Provided passage:
We have provided the first estimation of the relationship between campaign spending and votes over a very long period of time. We have shown that, overall, the magnitude of the correlation has significantly increased since the 1880s, peaking in the last quarter of the twentieth century. This pattern can be rationalized—at least partially—by the introduction of local media and the professionalization of campaigns. The introduction of broadband Internet had a similar positive effect; however, it was concomitant with an increase in the local involvement of national parties and a decrease in the intensity of candidates’ campaigning at the local level, which might explain a sudden drop in the correlation between spending and votes observed in the early 2000s—albeit to levels that are still high by historical standards.

Material supplied:
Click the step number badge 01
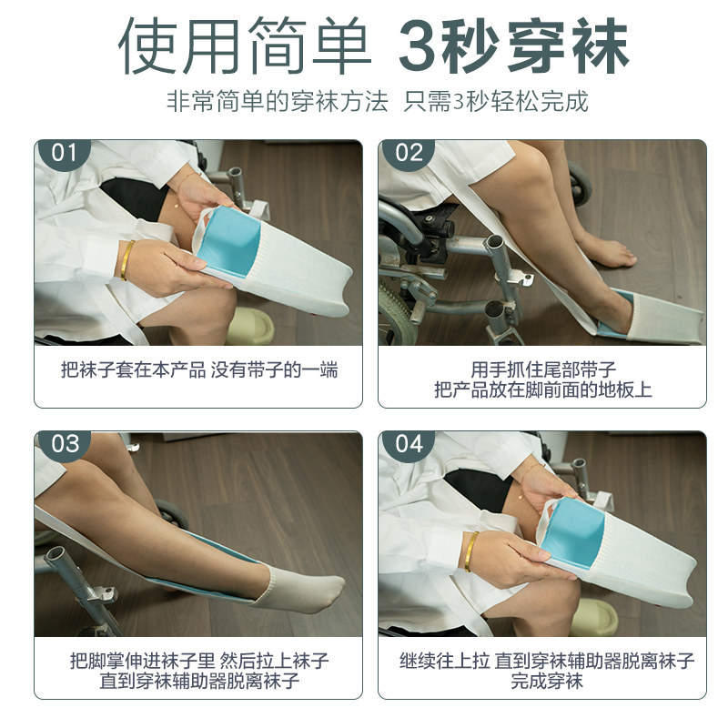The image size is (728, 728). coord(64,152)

==

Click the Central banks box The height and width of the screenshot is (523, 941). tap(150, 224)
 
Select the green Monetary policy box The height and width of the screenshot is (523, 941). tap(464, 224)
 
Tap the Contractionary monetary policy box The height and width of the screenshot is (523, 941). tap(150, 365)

* * *

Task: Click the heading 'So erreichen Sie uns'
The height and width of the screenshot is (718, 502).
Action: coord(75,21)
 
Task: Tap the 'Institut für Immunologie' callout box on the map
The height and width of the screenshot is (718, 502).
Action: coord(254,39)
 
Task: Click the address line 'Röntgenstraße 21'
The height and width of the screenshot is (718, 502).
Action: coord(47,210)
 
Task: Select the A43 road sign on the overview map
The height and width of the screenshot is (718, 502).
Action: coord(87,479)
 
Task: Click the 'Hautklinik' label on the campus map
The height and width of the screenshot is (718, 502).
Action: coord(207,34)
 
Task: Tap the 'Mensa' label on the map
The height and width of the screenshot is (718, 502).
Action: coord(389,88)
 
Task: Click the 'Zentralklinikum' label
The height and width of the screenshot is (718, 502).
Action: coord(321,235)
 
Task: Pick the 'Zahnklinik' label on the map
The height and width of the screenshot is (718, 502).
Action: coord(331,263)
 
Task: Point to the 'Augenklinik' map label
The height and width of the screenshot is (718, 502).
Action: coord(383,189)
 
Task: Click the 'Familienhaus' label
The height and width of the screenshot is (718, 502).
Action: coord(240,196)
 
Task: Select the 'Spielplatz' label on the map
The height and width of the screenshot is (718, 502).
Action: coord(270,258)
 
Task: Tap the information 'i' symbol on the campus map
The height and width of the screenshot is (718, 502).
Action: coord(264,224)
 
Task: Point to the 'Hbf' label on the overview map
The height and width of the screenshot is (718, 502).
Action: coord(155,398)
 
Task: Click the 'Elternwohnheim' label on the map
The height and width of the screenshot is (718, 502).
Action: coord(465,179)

Set of tasks:
1. In the passage on campaign spending and votes, when did the correlation between spending and votes peak?
2. Carry on the passage on campaign spending and votes, starting after its final sentence.

Answer section:
1. It peaked in the last quarter of the twentieth century.

2.
Our findings, based on the study of the entire time span of modern British elections, may have implications for campaign finance legislation. They indicate that the understanding of whether and how campaigns matter does not solely rely on the amounts spent, but also on the marginal impact of these amounts, and the contextual elements that influence it, such as campaign technologies. This finding provides directions for future research, which will need to better understand these contextual factors, and stresses the importance of re-assessing the role played by spending limits—the most common regulatory tool—in a broader context that would include the regulation of media platforms.